| TASK INSTRUCTIONS |
In the Warhammer army notes, reproduce the part that opens with "Orge Kingdom: Huge" and closes with "by multiwound units.", changing "muscle" to "sinew".

--- start of SOURCE PASSAGE ---

Dark Elves: Fast, Hates everybody (re-roll missed attacks), high initative, plenty of attacks and strong cav. Amazing magic power. Weaknesses are they are very weak, lightly armoured, in a long drawn out battle against tougher opponents, they won't last long. You could go over the top when casting magic, thus making a mistake.

Skill Level: Medium

Dwarfs: Strongest units in the game in terms of toughness. In lots of ranks they are unlikey to run. Not to mention powerful war machines and such. Weaknesses are enemy mages turning dwarven armor to molten slag and such. Taking out large amounts of models in one go. Dwarves are short. Meaning they move slowly. This means they can be flanked very easily and can get into sticky combats. Solved by putting powerful war machines on the flank, blowing flankers to shreds.

Skill Level: Medium/High

Lizardmen (my army): Very verstile, mix of tough warriors (2nd best in the game) and nimble skinks. Coupled with amazing monster models and some great leaders. They also have arguably the best mages in the game. The Slann are simply amazing. Weaknesses, they don't really have one, the only weakness is fielding an army which is pretty specific, such as mostly range/melee, if you are not verstile, you run the risk of being beaten by the other side if they have such verstility. In my opinion, Lizardmen need more models, need a buff up and need rethinking on skills. They are the first Warhammer race to exist in the lore, yet they are left out of nearly everything nowadays.... I always rant about them

Skill Level: Medium

Orge Kingdom: Huge brutish units, high toughness, high strength and high attacks. They can rip anything to shreds. They are not all slow either, some can run extremely fast. Weaknesses, they don't wear armor, thus if they don't finish the attacks off quickly, they can be sliced apart through their fat and muscle. They also are weak to multi wound attacks, while they have high wound count, they can be eaten through by multiwound units.

--- end of SOURCE PASSAGE ---
--- start of RAW RECORDS ---

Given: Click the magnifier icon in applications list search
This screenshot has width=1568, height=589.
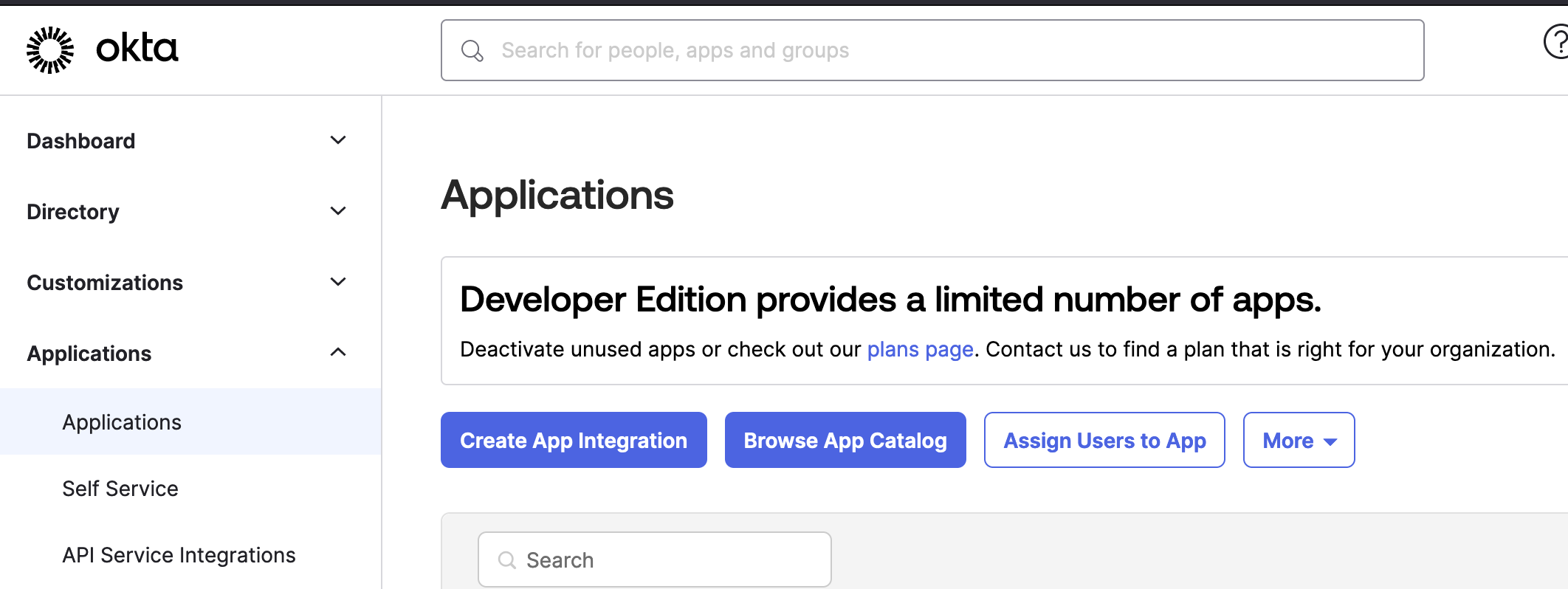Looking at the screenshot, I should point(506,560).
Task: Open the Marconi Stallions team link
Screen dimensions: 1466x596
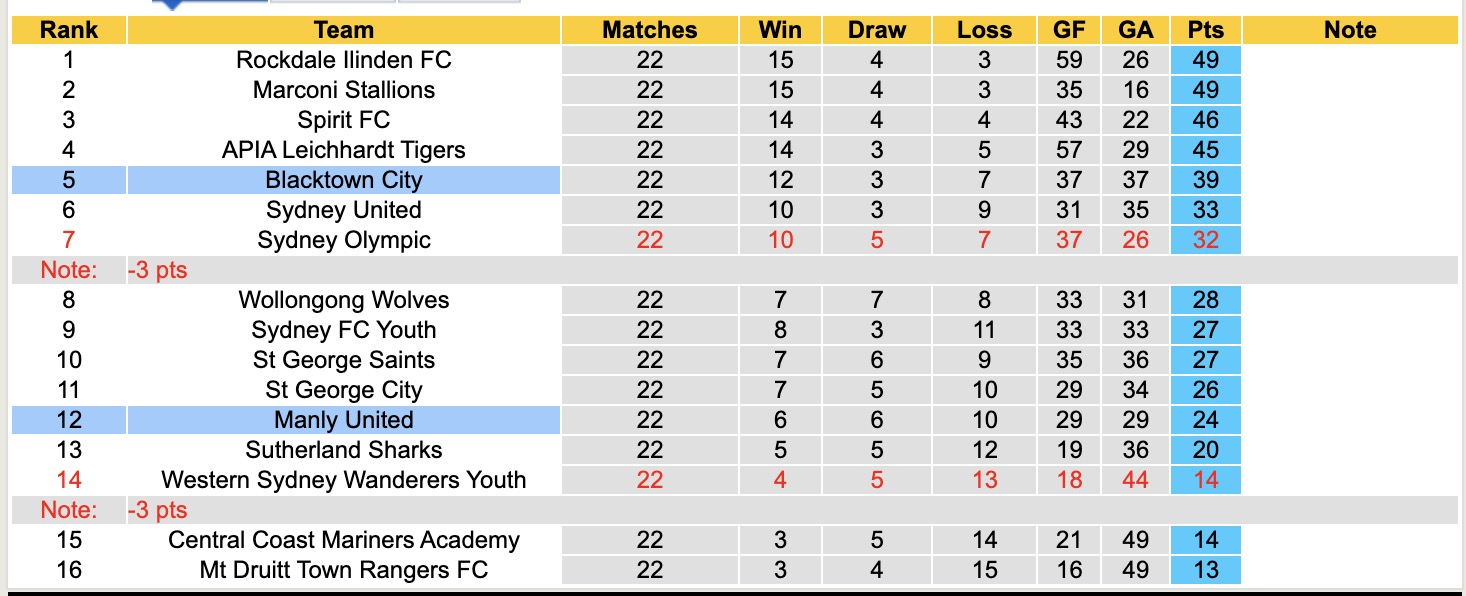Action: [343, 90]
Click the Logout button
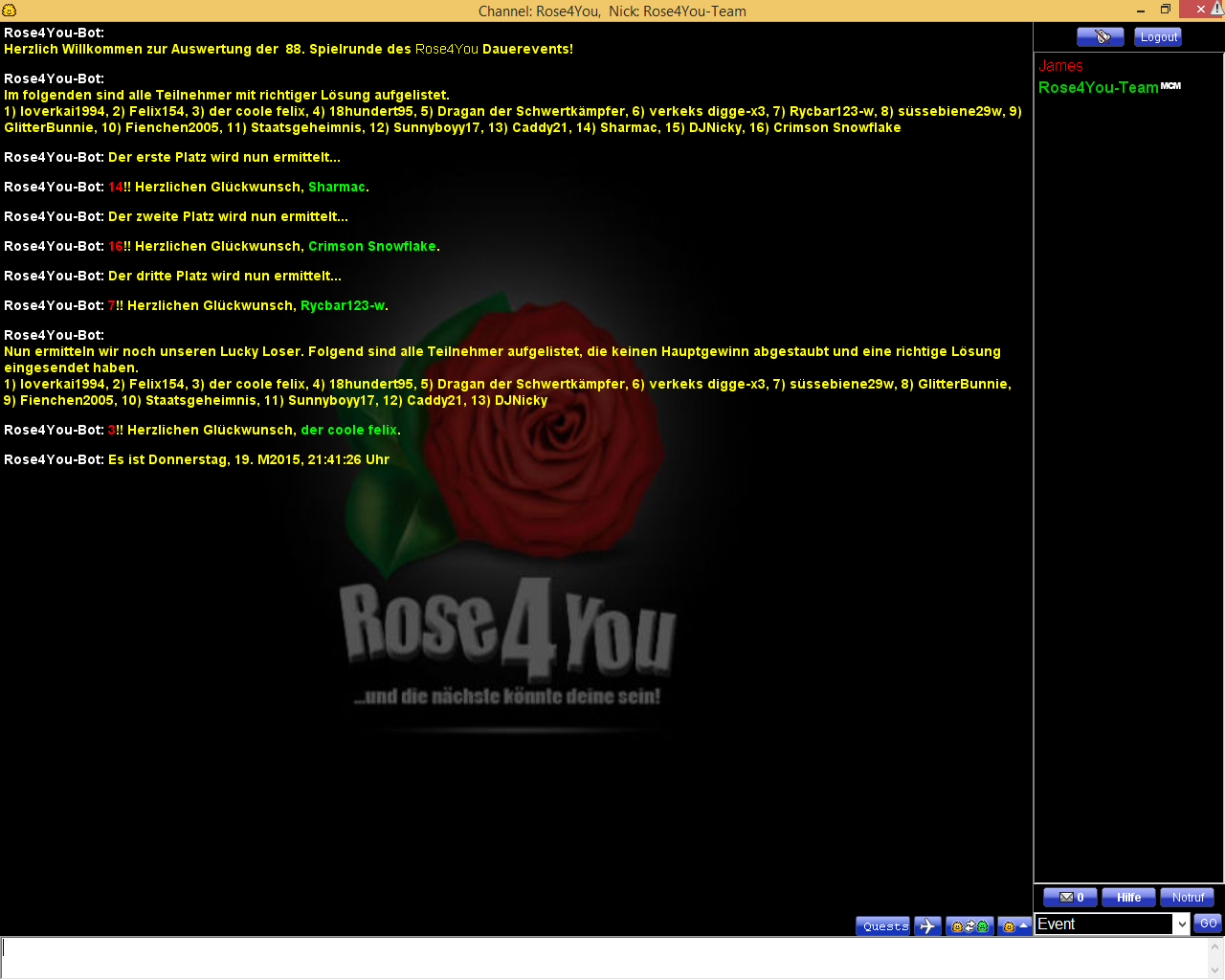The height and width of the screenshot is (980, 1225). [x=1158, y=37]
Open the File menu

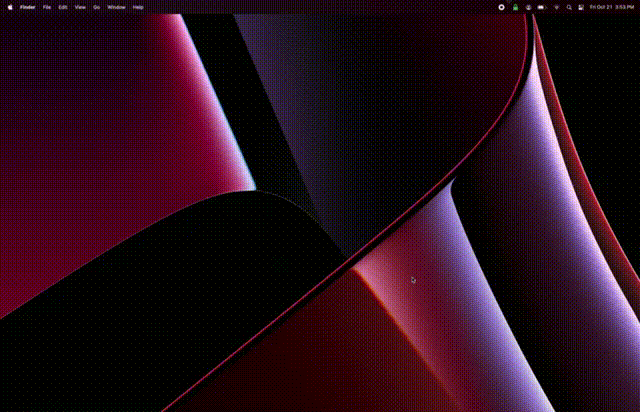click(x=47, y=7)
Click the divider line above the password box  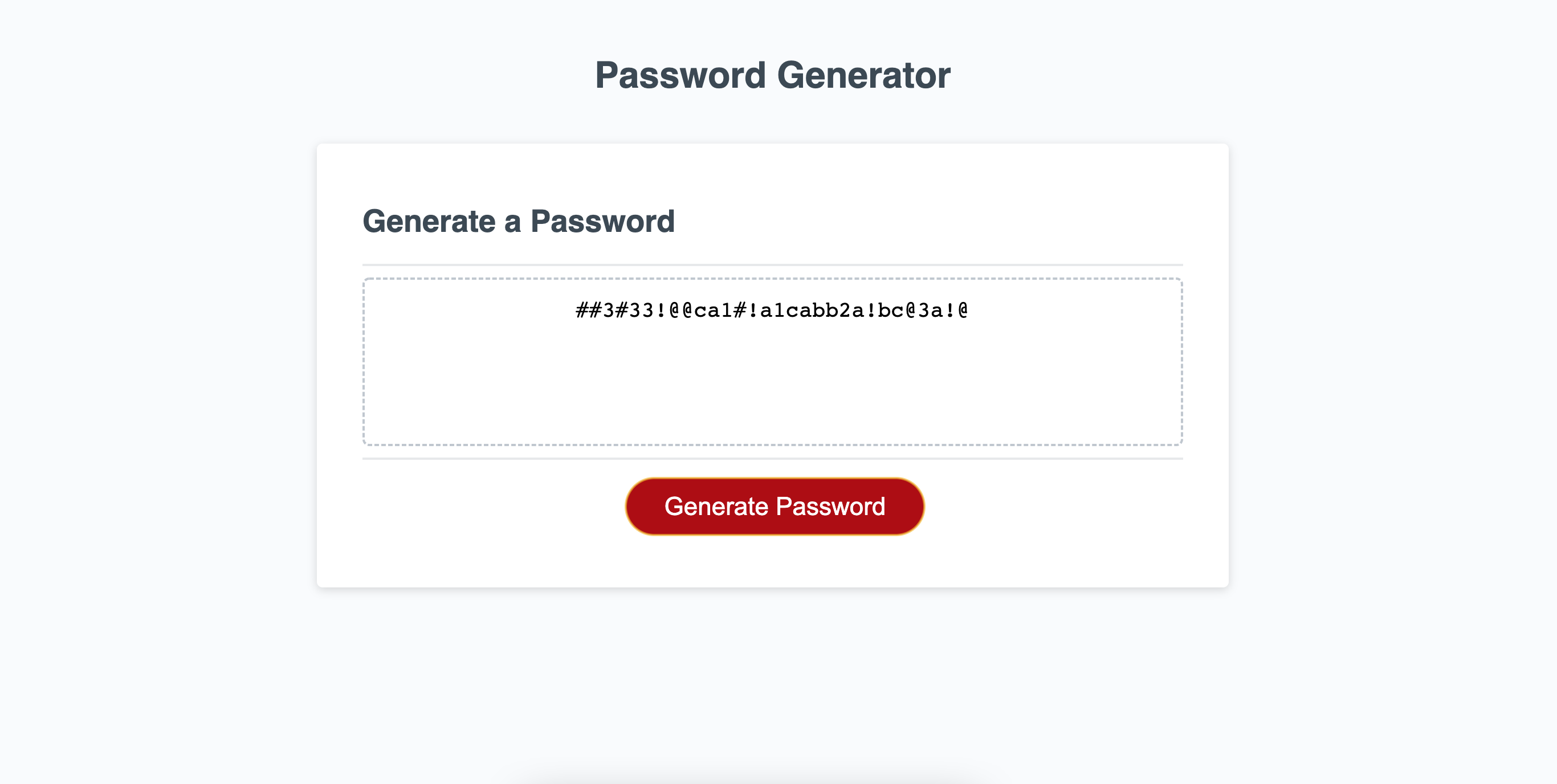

--- end of RAW RECORDS ---

| TASK RESPONSE |
Orge Kingdom: Huge brutish units, high toughness, high strength and high attacks. They can rip anything to shreds. They are not all slow either, some can run extremely fast. Weaknesses, they don't wear armor, thus if they don't finish the attacks off quickly, they can be sliced apart through their fat and sinew. They also are weak to multi wound attacks, while they have high wound count, they can be eaten through by multiwound units.